# start of Records provided
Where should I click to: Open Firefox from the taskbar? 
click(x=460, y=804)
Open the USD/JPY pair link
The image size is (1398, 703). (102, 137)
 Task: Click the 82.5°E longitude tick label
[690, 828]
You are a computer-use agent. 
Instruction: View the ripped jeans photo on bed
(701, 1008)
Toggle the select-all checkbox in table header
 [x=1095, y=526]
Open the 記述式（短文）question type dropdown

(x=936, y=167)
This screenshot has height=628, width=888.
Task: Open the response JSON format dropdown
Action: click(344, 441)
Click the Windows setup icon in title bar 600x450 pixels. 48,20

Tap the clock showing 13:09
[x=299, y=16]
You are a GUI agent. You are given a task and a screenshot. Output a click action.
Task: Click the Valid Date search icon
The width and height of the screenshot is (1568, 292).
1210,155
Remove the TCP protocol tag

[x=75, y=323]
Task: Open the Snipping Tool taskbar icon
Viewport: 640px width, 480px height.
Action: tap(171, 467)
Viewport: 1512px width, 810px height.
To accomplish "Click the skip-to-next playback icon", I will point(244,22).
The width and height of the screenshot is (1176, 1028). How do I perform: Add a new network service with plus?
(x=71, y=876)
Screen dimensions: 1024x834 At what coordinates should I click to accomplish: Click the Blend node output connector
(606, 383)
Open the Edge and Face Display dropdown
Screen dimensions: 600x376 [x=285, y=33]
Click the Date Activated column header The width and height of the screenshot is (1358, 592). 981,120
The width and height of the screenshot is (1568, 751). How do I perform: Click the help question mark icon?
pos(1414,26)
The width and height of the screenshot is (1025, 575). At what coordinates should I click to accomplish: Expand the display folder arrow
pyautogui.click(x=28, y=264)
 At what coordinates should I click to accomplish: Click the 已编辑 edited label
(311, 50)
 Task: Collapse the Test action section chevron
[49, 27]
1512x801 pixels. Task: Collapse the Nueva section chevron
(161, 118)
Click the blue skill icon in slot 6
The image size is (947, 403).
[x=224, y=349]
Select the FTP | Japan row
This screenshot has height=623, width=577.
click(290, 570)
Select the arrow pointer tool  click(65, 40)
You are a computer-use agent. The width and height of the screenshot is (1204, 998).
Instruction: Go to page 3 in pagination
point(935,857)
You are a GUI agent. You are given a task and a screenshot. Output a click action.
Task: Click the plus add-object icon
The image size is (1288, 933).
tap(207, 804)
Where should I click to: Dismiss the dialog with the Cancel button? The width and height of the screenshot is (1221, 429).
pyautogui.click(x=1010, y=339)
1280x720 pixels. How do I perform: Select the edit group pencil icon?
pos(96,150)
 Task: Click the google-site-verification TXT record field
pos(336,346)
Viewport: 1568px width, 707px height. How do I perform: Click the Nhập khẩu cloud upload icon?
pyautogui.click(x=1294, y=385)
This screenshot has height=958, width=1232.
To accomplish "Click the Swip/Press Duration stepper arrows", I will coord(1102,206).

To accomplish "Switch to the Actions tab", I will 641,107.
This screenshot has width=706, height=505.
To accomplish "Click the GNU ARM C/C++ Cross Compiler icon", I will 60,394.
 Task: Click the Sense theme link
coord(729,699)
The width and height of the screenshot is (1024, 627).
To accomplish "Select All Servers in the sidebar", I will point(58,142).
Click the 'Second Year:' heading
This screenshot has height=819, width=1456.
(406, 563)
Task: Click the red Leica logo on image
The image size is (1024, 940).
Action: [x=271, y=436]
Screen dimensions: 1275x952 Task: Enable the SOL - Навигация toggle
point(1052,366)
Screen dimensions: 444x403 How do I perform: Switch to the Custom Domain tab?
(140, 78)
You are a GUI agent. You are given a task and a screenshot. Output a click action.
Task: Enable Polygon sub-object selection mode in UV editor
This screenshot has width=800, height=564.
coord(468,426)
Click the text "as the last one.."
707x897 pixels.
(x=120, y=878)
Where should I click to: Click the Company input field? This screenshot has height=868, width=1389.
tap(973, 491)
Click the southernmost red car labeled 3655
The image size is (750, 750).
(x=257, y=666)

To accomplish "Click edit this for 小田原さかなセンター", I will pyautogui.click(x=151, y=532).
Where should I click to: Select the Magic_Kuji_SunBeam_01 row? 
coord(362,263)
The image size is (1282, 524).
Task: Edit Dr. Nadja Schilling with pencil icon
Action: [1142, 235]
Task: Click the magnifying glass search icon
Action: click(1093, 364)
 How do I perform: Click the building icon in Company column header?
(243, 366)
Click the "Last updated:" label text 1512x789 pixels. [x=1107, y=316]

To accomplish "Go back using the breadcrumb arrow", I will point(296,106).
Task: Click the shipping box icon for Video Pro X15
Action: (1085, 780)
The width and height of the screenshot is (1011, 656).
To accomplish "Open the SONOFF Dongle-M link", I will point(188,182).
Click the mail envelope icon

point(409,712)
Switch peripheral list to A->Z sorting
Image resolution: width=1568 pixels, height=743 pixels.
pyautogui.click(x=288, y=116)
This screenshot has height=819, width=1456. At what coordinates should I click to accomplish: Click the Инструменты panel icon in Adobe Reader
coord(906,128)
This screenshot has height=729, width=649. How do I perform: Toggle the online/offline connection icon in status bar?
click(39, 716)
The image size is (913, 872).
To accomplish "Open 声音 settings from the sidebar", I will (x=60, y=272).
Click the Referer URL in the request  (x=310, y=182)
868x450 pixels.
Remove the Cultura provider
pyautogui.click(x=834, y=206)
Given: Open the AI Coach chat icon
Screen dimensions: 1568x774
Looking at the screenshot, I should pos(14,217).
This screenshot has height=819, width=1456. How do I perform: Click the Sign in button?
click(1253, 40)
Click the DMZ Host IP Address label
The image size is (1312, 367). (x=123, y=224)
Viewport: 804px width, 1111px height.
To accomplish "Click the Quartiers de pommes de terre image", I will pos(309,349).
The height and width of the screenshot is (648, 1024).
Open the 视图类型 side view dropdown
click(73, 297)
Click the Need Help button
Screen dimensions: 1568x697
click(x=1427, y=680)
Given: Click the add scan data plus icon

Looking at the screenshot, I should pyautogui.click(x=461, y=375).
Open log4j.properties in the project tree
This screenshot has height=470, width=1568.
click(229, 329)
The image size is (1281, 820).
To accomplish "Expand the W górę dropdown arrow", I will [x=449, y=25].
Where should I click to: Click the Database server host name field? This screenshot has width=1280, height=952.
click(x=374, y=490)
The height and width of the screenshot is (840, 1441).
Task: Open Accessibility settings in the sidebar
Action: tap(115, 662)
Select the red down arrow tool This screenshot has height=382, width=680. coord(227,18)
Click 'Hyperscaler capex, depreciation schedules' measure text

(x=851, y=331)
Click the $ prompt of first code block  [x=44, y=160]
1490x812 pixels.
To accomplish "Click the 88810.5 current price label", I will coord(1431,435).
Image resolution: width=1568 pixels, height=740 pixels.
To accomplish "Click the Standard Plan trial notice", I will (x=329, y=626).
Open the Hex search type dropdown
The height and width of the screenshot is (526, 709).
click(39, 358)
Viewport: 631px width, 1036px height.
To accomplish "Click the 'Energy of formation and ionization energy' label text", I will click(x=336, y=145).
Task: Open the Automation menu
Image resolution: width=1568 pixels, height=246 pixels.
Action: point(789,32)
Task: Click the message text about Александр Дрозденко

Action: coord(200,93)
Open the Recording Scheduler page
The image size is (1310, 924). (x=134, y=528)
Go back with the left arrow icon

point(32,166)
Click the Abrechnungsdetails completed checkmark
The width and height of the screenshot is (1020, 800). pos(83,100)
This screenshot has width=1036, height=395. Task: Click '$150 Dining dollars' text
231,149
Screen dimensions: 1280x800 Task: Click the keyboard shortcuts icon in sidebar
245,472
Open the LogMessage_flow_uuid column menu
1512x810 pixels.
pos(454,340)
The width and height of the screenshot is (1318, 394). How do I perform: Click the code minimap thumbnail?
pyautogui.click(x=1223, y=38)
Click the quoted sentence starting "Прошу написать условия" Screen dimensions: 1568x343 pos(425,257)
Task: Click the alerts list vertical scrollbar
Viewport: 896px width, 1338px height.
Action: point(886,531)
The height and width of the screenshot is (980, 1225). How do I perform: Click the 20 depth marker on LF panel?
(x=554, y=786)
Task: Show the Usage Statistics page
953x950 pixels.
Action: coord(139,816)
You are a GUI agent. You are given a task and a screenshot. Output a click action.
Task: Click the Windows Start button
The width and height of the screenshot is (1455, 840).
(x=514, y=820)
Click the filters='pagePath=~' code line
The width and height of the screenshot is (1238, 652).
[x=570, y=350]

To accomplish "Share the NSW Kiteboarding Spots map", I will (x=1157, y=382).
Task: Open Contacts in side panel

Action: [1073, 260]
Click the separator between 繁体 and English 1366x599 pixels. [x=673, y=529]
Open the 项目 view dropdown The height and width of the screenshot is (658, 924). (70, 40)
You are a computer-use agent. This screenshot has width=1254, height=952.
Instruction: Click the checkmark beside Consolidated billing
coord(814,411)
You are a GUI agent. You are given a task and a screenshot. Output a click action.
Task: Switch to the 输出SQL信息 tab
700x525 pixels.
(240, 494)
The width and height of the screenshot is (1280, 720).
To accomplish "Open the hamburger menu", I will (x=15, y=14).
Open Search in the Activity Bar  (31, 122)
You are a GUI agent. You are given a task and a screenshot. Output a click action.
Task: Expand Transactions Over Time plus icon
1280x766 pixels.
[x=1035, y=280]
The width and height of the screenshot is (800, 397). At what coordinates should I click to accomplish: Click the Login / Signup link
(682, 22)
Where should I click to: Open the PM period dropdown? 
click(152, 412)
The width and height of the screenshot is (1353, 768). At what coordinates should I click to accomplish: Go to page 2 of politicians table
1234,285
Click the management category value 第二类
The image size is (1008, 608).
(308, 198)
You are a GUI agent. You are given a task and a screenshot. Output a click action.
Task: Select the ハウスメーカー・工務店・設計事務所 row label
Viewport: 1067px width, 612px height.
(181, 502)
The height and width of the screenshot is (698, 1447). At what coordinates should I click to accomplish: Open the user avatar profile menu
# end of Records provided
▶ [What is needed] Put the lines above, from the one containing "Open the 项目" through the one containing "Open Search in", into a numbered list, skipping any blank lines.

▶ [Result below]
1. Open the 项目 view dropdown The height and width of the screenshot is (658, 924). (70, 40)
2. You are a computer-use agent. This screenshot has width=1254, height=952.
3. Instruction: Click the checkmark beside Consolidated billing
4. coord(814,411)
5. You are a GUI agent. You are given a task and a screenshot. Output a click action.
6. Task: Switch to the 输出SQL信息 tab
7. 700x525 pixels.
8. (240, 494)
9. The width and height of the screenshot is (1280, 720).
10. To accomplish "Open the hamburger menu", I will (x=15, y=14).
11. Open Search in the Activity Bar  (31, 122)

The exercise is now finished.